I'm a fourth-year undergraduate student supervised by Prof. Yan Lyu at Training Base for Top Students in Computer Science, Southeast University, Nanjing, China. I was a visiting scholar working with Prof. Brian Y. Lim at NUS Ubicomp Lab, National University of Singapore, Singapore. I'm currently an AI researcher (internship) working in the embodied perception group, Knowin AI, Shenzhen, China. I'm interested in human-centered designs.

Email / CV / Github

Research

highlight denotes first-author works; purple denotes supervisors; ^* denotes equal contributions; ^† denotes corresponding authors.

Learning from Human Gaze: Human-like Robot Social Navigation in Dense Crowds Zhecheng Yu^*, Yan Lyu^*, Chen Yang, Tao Chen, Yishuang Zhang, Bo Ling, Peng Wang, Guanyu Gao, Weiwei Wu, Brian Y. Lim^† AAAI 2026 We introduce GazeNav, a real-world eye-tracking dataset in dense crowds, and propose Gaze2Nav, a navigation framework that mimics human gaze to identify socially salient pedestrians, achieving more human-like robot navigation.

Projects

Here are my projects built based on my interests or engineering needs.

Eye tracking and interaction in the virtual environment Unity, Meta Quest Pro, Meta Movement SDK 2024 This project implements an egocentric virtual-world eye tracking system that supports real-time visualization of gaze and hover (or select) behavior. Built on the Meta Quest Pro headset and leveraging the Meta Movement SDK, it is developed in Unity and can also be integrated with XR, enabling researchers and developers to analyze user attention and interaction patterns with objects within immersive virtual environments.
👈 Click to play a video demo.

Learning Notes

Here are my learning notes compiled based on various open-source materials and my personal understanding.

Introduction to Flow Matching and Diffusion Models MIT Computer Science Class 6.S184: Generative AI with Stochastic Differential Equations (2025) 2025 Diffusion and flow-based models have become the state of the art for generative AI across a wide range of data modalities, including images, videos, shapes, molecules, music, and more!
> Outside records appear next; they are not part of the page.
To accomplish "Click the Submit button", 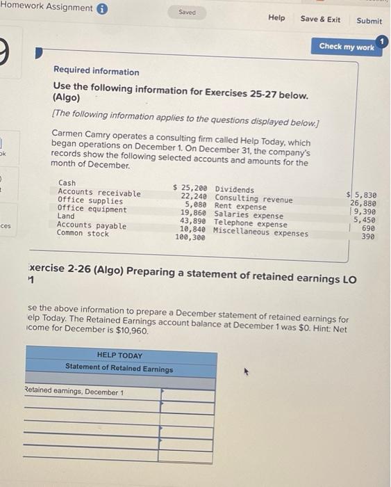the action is (369, 20).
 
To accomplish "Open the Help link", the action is (276, 18).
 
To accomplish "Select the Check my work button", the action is (347, 47).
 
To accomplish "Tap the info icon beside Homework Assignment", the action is (102, 8).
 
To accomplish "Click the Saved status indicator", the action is (187, 12).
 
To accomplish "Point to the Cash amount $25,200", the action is (190, 189).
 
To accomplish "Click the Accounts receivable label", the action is (99, 193).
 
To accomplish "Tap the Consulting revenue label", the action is (253, 199).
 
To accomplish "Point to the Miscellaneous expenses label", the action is (260, 232).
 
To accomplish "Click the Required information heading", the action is (96, 72).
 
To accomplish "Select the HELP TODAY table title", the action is (119, 355).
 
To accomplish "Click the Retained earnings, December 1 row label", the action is (74, 392).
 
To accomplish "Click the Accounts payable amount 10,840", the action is (192, 229).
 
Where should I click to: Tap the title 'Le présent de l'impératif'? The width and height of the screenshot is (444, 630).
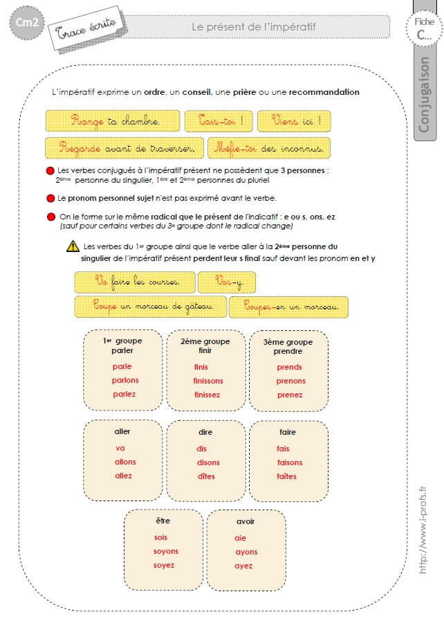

This course aims to build up the mathematical framework underlying these models from first principles. At the end of the class, students will have built a toy image diffusion model from scratch, and along the way, will have gained hands-on experience with the mathematical toolbox of stochastic differential equations that is useful in many other fields. This course is ideal for students who want to develop a principled understanding of the theory and practice of generative AI.

Robot Foundation Models Physical Intelligence, NVIDIA, ... 2026 This note covers the latest advances in robot foundation models, including Vision-Language-Action (VLA) architectures and World Action Models (WAMs). They cover how large-scale pre-training on diverse data enables generalist robot policies and methods for improving real-world manipulation and dexterity.